_DIRECTIVE_:
Update the lines that open with the line containing "Open the Durata" and close with the line containing "will (806, 290)." by replacing "screenshot" with "image", leaving everything else unchanged, and return only those lines.

- - - -

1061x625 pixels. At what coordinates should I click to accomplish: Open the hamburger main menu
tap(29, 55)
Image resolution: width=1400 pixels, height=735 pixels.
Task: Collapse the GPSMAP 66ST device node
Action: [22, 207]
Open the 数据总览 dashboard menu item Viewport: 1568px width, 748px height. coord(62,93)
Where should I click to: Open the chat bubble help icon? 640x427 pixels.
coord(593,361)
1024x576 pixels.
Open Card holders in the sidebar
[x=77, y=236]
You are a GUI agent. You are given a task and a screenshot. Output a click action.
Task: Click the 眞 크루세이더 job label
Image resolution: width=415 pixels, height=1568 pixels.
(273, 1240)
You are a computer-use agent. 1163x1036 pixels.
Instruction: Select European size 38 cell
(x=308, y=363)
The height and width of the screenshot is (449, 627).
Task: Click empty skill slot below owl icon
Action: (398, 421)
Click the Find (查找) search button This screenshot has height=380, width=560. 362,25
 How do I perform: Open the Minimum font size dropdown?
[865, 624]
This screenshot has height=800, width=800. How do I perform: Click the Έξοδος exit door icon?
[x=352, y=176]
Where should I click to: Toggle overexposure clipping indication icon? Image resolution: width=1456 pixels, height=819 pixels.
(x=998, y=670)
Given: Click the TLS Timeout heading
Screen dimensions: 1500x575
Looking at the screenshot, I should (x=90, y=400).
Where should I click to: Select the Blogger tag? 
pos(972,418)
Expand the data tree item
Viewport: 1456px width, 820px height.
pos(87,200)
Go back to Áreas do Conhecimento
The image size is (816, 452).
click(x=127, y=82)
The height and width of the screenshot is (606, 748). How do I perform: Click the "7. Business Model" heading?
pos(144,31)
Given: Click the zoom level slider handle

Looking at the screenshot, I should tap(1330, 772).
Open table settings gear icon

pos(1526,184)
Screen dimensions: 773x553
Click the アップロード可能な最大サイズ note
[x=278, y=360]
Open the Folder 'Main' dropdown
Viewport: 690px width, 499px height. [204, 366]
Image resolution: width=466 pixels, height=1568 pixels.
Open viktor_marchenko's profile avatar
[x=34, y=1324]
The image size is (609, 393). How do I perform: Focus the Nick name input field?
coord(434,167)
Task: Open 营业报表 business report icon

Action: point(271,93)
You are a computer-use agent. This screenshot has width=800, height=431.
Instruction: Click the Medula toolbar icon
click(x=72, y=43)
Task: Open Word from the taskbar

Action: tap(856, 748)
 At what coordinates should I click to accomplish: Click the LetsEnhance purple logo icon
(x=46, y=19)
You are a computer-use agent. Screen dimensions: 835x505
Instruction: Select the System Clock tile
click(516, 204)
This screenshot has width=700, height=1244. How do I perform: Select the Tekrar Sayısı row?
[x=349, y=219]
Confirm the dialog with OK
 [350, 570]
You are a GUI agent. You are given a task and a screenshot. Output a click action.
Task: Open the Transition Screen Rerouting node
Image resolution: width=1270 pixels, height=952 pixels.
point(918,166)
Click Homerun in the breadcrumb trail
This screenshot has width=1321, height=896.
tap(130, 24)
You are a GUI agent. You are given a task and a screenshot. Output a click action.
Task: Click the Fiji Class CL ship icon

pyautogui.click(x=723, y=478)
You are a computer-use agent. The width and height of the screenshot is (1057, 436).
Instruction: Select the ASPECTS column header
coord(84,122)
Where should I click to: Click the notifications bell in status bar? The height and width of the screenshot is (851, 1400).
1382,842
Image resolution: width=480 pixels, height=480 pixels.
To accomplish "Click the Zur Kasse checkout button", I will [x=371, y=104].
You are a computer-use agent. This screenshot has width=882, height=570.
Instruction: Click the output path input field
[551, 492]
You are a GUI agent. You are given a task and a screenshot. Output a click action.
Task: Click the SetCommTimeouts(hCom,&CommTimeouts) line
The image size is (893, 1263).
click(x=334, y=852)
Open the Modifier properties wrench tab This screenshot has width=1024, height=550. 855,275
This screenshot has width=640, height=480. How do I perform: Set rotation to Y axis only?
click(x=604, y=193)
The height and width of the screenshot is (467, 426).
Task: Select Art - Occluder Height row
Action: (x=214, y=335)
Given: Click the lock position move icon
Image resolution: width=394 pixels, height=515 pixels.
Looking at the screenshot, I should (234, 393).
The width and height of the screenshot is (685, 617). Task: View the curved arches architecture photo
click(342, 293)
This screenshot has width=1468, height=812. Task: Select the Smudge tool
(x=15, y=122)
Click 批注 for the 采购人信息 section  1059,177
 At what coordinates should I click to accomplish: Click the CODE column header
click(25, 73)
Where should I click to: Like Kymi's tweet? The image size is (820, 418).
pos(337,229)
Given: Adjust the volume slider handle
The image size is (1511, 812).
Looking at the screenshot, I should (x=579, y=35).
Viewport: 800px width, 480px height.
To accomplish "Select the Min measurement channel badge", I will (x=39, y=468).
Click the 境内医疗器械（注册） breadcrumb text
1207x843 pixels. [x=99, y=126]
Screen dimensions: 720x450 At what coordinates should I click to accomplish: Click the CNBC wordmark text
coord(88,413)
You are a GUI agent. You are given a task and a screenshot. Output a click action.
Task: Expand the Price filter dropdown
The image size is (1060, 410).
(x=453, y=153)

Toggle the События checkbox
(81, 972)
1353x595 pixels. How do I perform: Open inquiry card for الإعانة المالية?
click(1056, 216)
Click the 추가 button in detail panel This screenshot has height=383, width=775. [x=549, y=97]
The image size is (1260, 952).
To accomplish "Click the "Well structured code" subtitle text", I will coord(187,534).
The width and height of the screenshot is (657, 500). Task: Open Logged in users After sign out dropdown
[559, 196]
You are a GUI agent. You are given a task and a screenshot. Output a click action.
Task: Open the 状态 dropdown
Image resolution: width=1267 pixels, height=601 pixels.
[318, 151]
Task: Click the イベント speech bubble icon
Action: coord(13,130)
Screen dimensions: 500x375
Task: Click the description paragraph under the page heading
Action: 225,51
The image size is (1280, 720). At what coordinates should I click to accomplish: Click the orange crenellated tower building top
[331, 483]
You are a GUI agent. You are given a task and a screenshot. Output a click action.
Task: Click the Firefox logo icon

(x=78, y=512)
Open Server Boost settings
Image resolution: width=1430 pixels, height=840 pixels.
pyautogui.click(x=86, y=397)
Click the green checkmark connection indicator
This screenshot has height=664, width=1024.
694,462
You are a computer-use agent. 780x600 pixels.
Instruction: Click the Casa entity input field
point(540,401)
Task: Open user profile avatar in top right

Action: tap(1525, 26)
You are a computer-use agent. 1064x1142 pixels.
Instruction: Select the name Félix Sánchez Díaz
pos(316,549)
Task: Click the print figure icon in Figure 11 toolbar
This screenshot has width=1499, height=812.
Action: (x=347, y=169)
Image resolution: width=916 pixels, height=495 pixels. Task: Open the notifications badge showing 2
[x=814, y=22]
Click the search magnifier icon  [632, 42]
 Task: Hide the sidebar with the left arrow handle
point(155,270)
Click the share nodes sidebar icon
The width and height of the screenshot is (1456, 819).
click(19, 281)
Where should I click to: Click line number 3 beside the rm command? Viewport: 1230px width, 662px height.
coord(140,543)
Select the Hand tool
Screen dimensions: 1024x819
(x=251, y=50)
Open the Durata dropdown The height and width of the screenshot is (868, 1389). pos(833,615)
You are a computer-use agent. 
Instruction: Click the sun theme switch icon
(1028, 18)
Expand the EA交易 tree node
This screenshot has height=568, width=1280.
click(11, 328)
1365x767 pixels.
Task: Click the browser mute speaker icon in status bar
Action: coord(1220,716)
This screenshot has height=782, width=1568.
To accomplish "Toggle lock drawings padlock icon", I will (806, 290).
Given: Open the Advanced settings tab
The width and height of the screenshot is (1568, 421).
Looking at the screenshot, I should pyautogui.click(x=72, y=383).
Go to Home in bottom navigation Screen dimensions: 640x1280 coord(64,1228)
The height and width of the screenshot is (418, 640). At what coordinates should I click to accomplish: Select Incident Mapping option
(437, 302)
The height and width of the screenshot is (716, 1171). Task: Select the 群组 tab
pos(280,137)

- - - -

_OUTPUT FOR THIS TASK_:
Open the Durata dropdown The height and width of the image is (868, 1389). pos(833,615)
You are a computer-use agent. 
Instruction: Click the sun theme switch icon
(1028, 18)
Expand the EA交易 tree node
This image has height=568, width=1280.
click(11, 328)
1365x767 pixels.
Task: Click the browser mute speaker icon in status bar
Action: coord(1220,716)
This image has height=782, width=1568.
To accomplish "Toggle lock drawings padlock icon", I will (806, 290).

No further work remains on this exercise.